Zurückhaltender schätzt dagegen der Reisekonzern FTI die Lage ein. „Noch ist der Anteil an Geimpften in der Bevölkerung viel zu gering, als dass ein Impfpass zum jetzigen Zeitpunkt eine echte Veränderung für die Reisebranche und Urlauber bedeuten würde“, sagte Manager Ralph Schiller.
Update vom 28. Februar, 11.53 Uhr: „Wir sollten schon jetzt mit Hochdruck am europäischen Impfpass arbeiten – am besten digital auf dem Smartphone“: Jetzt schwingt auch Außenminister Heiko Maas (SPD*) auf die Linie von Österreichs Kanzler Sebastian Kurz ein (siehe vorheriges Update) - und kritisiert gleichzeitig: „Wir haben zu oft in dieser Pandemie wichtige Zeit verloren, weil wir für absehbare Probleme nicht frühzeitig Lösungen vorbereitet haben.“ Das sagte Maas der Bild am Sonntag (BamS).

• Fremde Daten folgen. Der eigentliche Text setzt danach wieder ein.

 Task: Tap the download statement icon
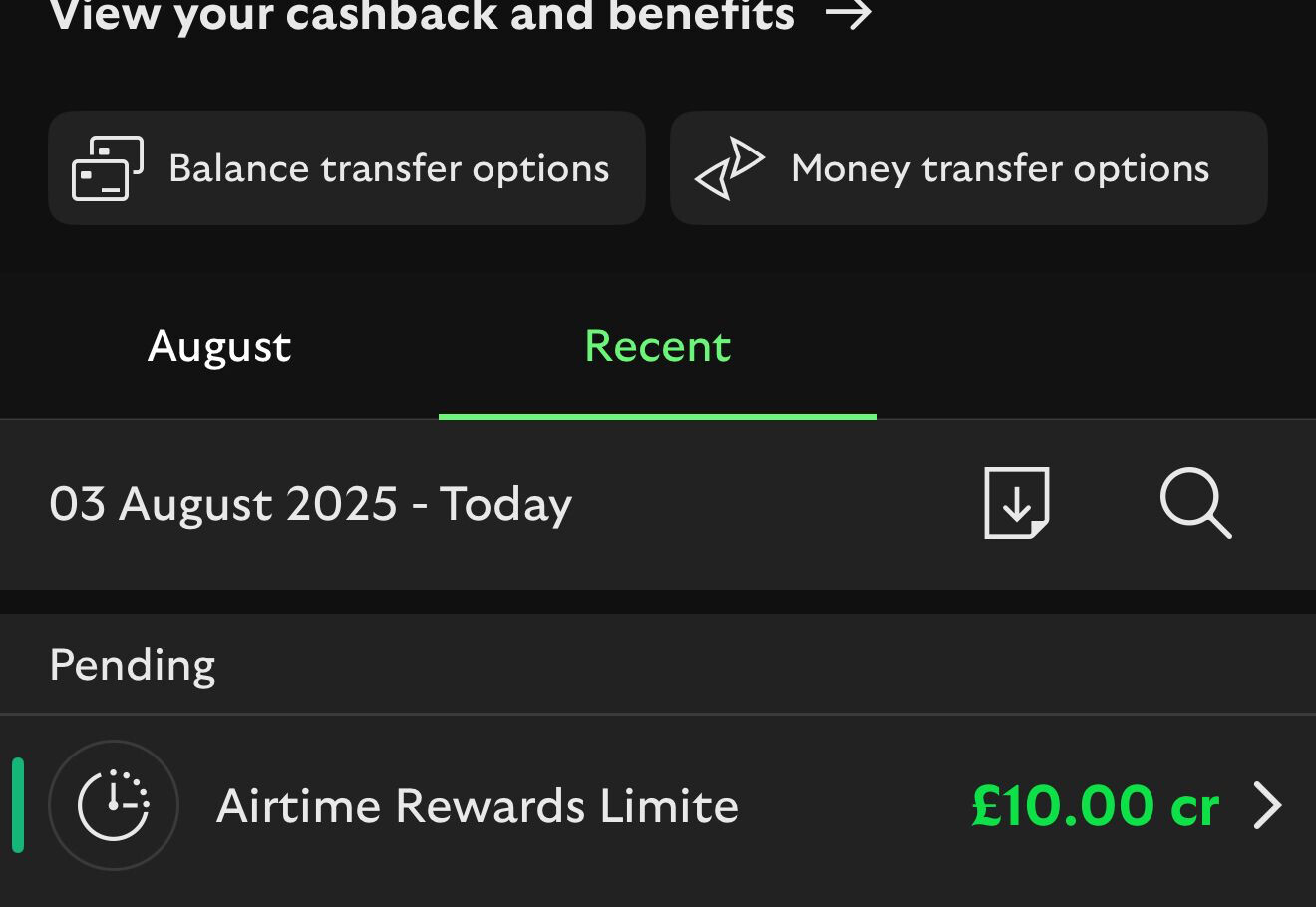[1016, 503]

Den digitalen Impfpass wünsche er sich dem Bericht zufolge zum Sommer - sofern es Gewissheit gebe, dass Geimpfte deutlich weniger ansteckend seien.

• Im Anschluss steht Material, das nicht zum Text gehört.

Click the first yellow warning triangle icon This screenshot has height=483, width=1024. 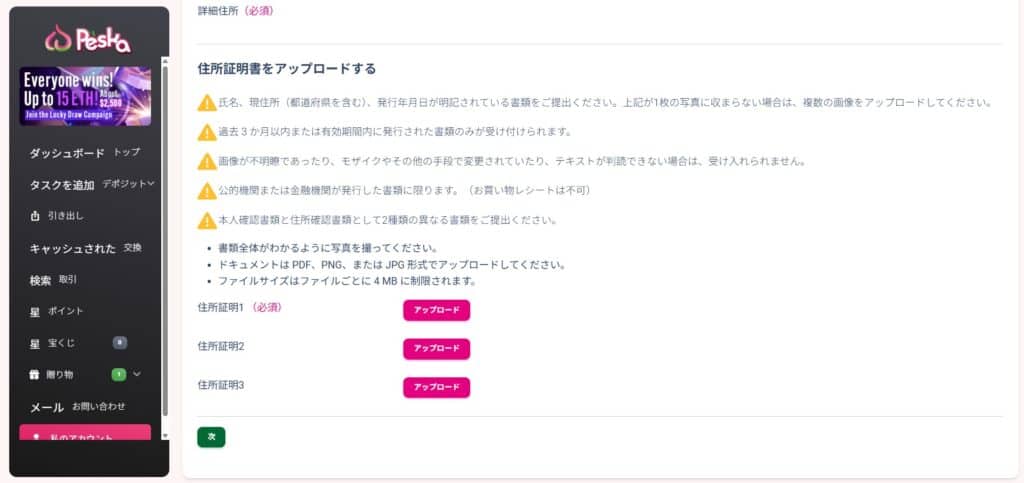[207, 103]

„Ich jedenfalls gönne älteren Menschen oder chronisch Kranken, die doch in besonderem Maße unter dieser Pandemie gelitten haben, dass sie ihre Freiheiten schnellstmöglich wieder zurückerlangen“, zitiert die BamS Maas weiter. Und: Diese „Zuerst-Geimpften“ nähmen „Später-Geimpften“ nichts weg.
Update vom 27. Februar, 14.10 Uhr: Die Idee eines europaweiten Corona-Impfausweises stößt nicht überall auf Gegenliebe. Unter deutschen Politikern mehren sich die kritischen Stimmen. Auch der CDU-Vorsitzende Armin Laschet zeigte sich skeptisch.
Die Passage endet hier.